A wish list is just that, wishful thinking. Some of these wants might be delivered; others could never see the light of day. But that doesn’t stop us from dreaming.
10. Robust Privacy Rules for Consumers
There is a lot of data coming off of smart meters when they are fully turned on. There are a lot of companies that would like to get their hands on that data to design products and offerings to Americans -- as well as others who would look to do harm with that data.
For the millions of Americans that have smart meters bolted to the side of their house, it should come with robust privacy rules that ensure that the information is not given to anyone without their permission.
Some utilities and states, with California leading the way, focused on privacy, with rules to give confidence to consumers in 2012. San Diego Gas & Electric joined Ontario province earlier this year in making “Privacy by Design” the basis for its smart grid deployment.
The issue is not just critical in the U.S., but also in Europe, where privacy concerns are impacting smart meter rollouts. Some would argue that consumers happily log into their bank accounts via a smart phone, and that similar privacy measures are in place on smart meters.

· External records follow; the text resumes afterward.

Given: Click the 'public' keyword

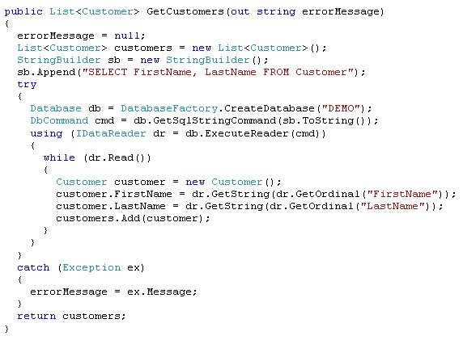Looking at the screenshot, I should click(x=23, y=12).
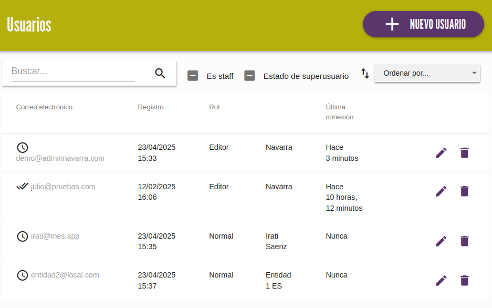Edit user demo@adminnavarra.com with pencil icon
The width and height of the screenshot is (492, 308).
tap(441, 153)
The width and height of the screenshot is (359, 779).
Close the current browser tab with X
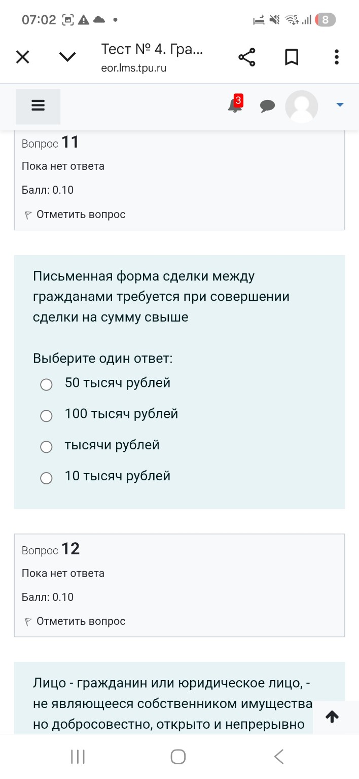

But in many states, privacy rules are not spelled out the way they are in Ontario or California. In 2013, we hope many states will look to early adopters and other industries for robust rules. In some cases, third parties are leading the way with their own privacy rules.
It’s not enough to say that privacy is top of mind; it must be demonstrable. It’s not enough to attempt to be a leader within the utility industry in this area; utilities should strive to lead when compared against other industries. While it will likely continue to be a state-by-state issue, the real wish is that the feds -- and the White House -- put some effort in to ensure that utilities are investing in consumer privacy.